*** Opening Data for this exercise ***

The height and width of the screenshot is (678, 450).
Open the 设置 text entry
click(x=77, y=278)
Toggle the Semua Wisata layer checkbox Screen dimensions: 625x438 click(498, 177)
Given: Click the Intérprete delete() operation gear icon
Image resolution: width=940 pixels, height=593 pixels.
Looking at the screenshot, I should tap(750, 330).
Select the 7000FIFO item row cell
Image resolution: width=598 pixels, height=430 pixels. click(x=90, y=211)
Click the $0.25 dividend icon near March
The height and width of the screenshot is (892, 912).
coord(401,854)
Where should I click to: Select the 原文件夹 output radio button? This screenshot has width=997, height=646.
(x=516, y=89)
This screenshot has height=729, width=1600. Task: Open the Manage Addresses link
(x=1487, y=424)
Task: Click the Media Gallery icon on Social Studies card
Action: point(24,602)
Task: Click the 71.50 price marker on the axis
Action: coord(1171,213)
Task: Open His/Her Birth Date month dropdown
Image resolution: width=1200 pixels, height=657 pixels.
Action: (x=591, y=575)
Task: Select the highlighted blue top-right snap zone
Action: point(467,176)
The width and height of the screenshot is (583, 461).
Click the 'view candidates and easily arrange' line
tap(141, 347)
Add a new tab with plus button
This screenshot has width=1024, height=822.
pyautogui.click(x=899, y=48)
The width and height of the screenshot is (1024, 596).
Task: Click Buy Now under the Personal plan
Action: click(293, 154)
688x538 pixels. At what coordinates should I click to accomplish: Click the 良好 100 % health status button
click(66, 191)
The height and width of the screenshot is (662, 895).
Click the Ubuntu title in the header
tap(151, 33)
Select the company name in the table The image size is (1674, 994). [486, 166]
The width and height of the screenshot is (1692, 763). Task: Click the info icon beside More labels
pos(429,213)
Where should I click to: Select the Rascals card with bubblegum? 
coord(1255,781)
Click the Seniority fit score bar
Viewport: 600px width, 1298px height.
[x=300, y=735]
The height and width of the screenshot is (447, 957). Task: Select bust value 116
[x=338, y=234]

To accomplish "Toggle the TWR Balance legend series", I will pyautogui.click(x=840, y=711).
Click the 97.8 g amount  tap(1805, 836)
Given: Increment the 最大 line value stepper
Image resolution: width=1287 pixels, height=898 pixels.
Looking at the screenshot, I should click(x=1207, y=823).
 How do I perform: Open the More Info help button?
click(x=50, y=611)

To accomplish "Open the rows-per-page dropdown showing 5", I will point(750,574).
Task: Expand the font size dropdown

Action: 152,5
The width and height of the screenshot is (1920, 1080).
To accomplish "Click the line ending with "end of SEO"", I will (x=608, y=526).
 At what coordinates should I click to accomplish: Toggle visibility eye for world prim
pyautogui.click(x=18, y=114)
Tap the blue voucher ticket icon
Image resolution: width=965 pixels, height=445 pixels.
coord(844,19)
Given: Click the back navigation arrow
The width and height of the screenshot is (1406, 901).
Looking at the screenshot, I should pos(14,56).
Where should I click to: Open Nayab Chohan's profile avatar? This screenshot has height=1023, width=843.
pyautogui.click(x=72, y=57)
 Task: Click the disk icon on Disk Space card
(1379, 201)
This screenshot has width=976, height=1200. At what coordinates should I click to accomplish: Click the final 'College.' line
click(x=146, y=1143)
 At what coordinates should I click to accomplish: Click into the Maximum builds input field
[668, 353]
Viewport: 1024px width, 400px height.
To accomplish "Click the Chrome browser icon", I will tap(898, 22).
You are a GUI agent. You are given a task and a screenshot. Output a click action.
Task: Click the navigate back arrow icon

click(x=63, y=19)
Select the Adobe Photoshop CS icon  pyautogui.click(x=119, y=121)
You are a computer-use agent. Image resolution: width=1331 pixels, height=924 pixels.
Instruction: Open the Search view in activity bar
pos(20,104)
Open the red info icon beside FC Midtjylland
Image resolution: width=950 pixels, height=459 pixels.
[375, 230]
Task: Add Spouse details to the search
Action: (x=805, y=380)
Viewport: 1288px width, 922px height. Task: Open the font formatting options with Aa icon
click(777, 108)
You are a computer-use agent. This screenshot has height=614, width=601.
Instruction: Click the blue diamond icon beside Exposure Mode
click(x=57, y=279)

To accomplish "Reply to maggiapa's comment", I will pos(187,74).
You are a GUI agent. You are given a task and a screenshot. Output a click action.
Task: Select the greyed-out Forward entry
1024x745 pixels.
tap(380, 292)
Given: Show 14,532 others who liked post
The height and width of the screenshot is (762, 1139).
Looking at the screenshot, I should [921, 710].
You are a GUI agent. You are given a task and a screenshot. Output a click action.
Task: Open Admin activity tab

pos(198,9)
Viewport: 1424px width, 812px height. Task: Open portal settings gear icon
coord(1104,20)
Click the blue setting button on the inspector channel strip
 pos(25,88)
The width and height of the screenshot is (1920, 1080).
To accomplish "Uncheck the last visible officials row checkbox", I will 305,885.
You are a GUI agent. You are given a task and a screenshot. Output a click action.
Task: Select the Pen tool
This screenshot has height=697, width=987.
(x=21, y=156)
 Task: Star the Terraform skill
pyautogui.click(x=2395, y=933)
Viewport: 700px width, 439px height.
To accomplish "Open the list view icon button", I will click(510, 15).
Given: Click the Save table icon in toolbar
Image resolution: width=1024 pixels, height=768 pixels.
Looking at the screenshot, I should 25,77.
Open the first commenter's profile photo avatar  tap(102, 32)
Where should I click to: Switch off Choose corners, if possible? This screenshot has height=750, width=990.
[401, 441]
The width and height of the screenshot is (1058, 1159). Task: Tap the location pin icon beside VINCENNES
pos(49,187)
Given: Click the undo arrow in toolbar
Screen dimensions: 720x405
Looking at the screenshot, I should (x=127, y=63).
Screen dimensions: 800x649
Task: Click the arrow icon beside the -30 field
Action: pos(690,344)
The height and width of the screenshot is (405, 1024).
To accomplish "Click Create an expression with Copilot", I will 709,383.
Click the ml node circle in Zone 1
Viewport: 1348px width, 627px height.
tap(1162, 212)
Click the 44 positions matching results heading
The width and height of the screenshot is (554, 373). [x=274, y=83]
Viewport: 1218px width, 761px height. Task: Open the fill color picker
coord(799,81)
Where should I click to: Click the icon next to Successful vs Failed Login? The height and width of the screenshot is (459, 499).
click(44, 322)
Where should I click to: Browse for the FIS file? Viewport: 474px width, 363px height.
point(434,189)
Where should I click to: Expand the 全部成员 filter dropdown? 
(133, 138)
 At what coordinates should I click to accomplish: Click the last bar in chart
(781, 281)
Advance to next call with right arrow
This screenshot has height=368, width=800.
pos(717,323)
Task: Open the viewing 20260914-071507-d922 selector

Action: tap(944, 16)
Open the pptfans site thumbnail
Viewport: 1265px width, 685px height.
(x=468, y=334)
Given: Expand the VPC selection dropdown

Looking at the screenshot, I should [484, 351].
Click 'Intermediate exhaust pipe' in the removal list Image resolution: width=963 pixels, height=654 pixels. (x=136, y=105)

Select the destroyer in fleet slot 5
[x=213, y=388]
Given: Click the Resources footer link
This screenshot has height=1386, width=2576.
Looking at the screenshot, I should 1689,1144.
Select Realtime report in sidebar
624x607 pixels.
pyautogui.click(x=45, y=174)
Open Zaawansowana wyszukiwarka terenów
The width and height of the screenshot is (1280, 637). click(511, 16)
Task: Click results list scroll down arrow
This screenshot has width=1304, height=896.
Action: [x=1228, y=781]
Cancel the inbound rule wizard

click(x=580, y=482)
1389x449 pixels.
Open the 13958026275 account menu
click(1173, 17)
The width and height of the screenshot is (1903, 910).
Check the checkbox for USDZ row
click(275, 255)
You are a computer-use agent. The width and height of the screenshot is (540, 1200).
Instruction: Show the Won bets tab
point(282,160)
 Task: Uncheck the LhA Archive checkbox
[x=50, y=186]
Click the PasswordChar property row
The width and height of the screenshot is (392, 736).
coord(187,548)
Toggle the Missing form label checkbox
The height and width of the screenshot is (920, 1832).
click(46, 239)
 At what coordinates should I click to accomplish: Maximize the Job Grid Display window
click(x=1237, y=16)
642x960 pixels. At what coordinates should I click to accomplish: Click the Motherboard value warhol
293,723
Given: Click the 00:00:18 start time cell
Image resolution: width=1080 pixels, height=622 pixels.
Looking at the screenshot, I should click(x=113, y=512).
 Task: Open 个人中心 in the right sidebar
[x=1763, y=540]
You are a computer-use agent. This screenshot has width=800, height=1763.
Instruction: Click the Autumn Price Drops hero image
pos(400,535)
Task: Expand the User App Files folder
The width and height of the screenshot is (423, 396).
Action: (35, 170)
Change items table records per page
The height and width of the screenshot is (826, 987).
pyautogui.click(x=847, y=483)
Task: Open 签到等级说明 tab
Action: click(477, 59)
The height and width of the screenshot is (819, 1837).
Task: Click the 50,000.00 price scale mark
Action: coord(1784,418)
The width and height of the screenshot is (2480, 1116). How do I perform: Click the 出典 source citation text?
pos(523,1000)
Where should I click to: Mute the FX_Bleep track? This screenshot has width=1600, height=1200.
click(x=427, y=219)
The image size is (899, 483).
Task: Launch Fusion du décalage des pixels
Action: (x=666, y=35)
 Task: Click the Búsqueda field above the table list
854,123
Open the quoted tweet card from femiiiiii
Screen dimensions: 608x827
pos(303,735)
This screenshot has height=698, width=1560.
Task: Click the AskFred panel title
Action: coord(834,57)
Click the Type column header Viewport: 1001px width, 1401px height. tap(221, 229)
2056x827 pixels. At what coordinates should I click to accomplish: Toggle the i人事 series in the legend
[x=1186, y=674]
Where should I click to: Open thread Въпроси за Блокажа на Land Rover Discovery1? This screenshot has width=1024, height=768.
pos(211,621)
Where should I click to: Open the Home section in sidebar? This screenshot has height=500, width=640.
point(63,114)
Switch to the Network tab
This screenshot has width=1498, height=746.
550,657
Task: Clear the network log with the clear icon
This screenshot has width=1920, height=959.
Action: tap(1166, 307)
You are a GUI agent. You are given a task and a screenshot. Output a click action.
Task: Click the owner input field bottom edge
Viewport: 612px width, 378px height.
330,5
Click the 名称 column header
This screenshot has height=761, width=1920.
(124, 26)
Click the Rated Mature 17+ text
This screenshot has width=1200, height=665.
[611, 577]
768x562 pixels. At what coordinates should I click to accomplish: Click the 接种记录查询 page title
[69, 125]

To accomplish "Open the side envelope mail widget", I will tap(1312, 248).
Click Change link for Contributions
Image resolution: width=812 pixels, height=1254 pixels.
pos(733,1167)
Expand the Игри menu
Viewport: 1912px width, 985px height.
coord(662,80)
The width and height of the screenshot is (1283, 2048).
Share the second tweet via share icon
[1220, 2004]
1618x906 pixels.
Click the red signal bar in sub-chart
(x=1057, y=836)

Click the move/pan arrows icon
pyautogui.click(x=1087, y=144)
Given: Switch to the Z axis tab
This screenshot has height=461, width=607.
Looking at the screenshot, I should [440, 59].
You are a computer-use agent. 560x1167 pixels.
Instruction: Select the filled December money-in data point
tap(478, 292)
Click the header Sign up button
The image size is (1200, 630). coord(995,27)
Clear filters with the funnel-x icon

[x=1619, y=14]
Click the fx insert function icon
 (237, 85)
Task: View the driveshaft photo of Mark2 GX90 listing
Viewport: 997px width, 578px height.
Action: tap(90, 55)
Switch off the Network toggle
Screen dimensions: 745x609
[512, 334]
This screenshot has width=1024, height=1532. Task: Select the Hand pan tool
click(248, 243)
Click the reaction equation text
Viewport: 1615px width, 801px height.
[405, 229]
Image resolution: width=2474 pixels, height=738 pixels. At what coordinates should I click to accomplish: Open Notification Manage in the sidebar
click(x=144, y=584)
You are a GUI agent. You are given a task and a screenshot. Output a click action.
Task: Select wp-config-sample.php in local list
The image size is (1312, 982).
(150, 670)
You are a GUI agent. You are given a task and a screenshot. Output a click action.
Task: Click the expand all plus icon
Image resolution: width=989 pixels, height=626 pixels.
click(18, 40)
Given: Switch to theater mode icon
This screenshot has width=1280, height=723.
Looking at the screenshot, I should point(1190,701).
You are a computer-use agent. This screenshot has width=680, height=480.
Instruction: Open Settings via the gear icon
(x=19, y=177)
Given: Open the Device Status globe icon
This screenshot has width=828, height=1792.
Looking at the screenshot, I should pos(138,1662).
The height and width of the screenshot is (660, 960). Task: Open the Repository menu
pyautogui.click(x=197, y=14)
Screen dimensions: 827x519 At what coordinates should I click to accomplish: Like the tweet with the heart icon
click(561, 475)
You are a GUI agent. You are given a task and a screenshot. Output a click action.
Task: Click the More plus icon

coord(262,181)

*** Closing Data for this exercise ***

=== Exercise ===
Send back an exact copy of only the lines from the line with "Viewport: 612px width, 378px height." up to and including the line with "Click the reaction equation text" in the data above.

=== Your solution ===
Viewport: 612px width, 378px height.
330,5
Click the 名称 column header
This screenshot has height=761, width=1920.
(124, 26)
Click the Rated Mature 17+ text
This screenshot has width=1200, height=665.
[611, 577]
768x562 pixels. At what coordinates should I click to accomplish: Click the 接种记录查询 page title
[69, 125]

To accomplish "Open the side envelope mail widget", I will tap(1312, 248).
Click Change link for Contributions
Image resolution: width=812 pixels, height=1254 pixels.
pos(733,1167)
Expand the Игри menu
Viewport: 1912px width, 985px height.
coord(662,80)
The width and height of the screenshot is (1283, 2048).
Share the second tweet via share icon
[1220, 2004]
1618x906 pixels.
Click the red signal bar in sub-chart
(x=1057, y=836)

Click the move/pan arrows icon
pyautogui.click(x=1087, y=144)
Given: Switch to the Z axis tab
This screenshot has height=461, width=607.
Looking at the screenshot, I should [440, 59].
You are a computer-use agent. 560x1167 pixels.
Instruction: Select the filled December money-in data point
tap(478, 292)
Click the header Sign up button
The image size is (1200, 630). coord(995,27)
Clear filters with the funnel-x icon

[x=1619, y=14]
Click the fx insert function icon
 (237, 85)
Task: View the driveshaft photo of Mark2 GX90 listing
Viewport: 997px width, 578px height.
Action: tap(90, 55)
Switch off the Network toggle
Screen dimensions: 745x609
[512, 334]
This screenshot has width=1024, height=1532. Task: Select the Hand pan tool
click(248, 243)
Click the reaction equation text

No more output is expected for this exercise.